> Dataset records

----

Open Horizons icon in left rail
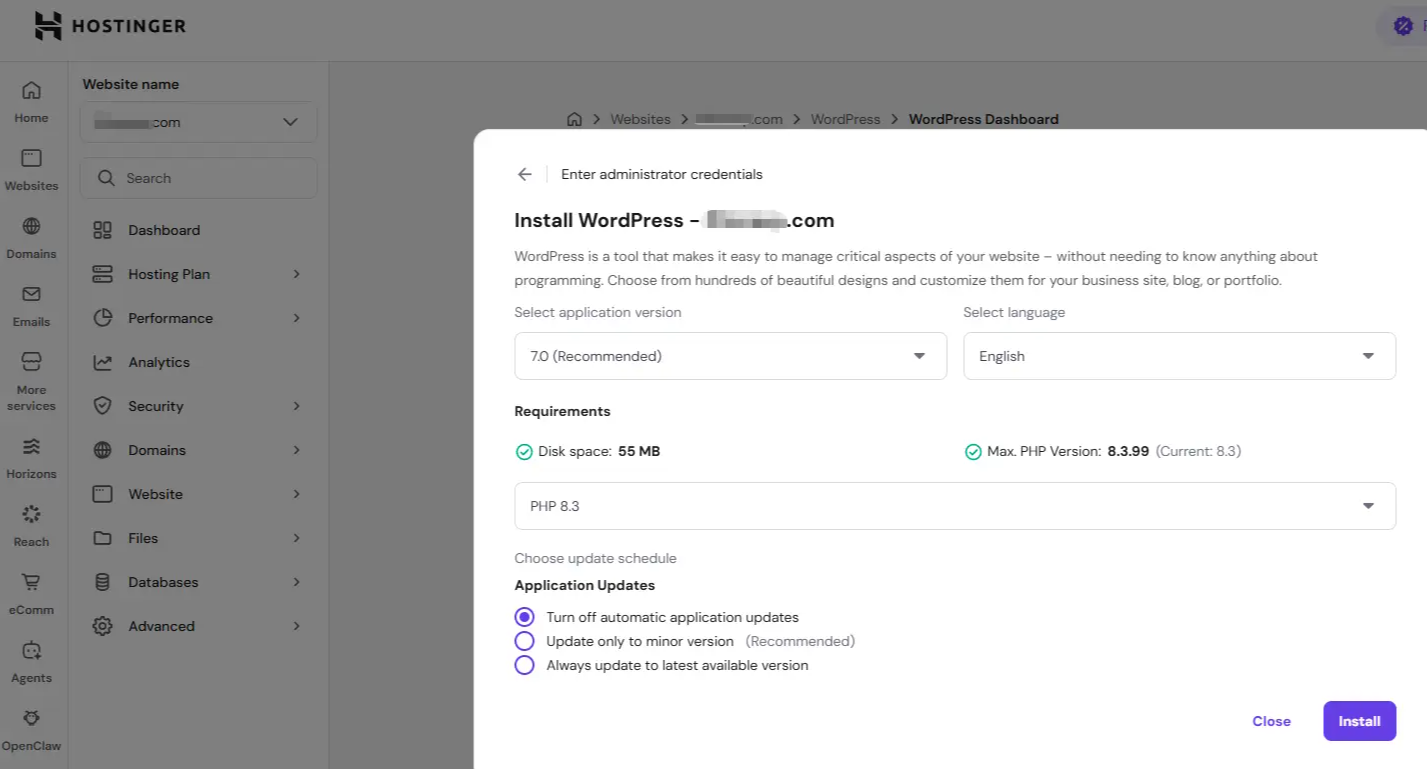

----

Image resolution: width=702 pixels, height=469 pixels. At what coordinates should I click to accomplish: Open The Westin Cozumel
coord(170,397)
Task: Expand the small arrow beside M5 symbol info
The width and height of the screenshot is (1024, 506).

----

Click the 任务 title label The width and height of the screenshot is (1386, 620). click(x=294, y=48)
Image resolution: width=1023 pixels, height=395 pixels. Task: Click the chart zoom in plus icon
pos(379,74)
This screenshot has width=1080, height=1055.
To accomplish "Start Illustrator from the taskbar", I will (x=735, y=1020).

----

> Try it
The entries above hold the needed span. Transcribe exactly the lines from the one with "Image resolution: width=702" to the one with "The width and height of the screenshot is (1024, 506).", both included.

> Answer to this exercise
Image resolution: width=702 pixels, height=469 pixels. At what coordinates should I click to accomplish: Open The Westin Cozumel
coord(170,397)
Task: Expand the small arrow beside M5 symbol info
The width and height of the screenshot is (1024, 506).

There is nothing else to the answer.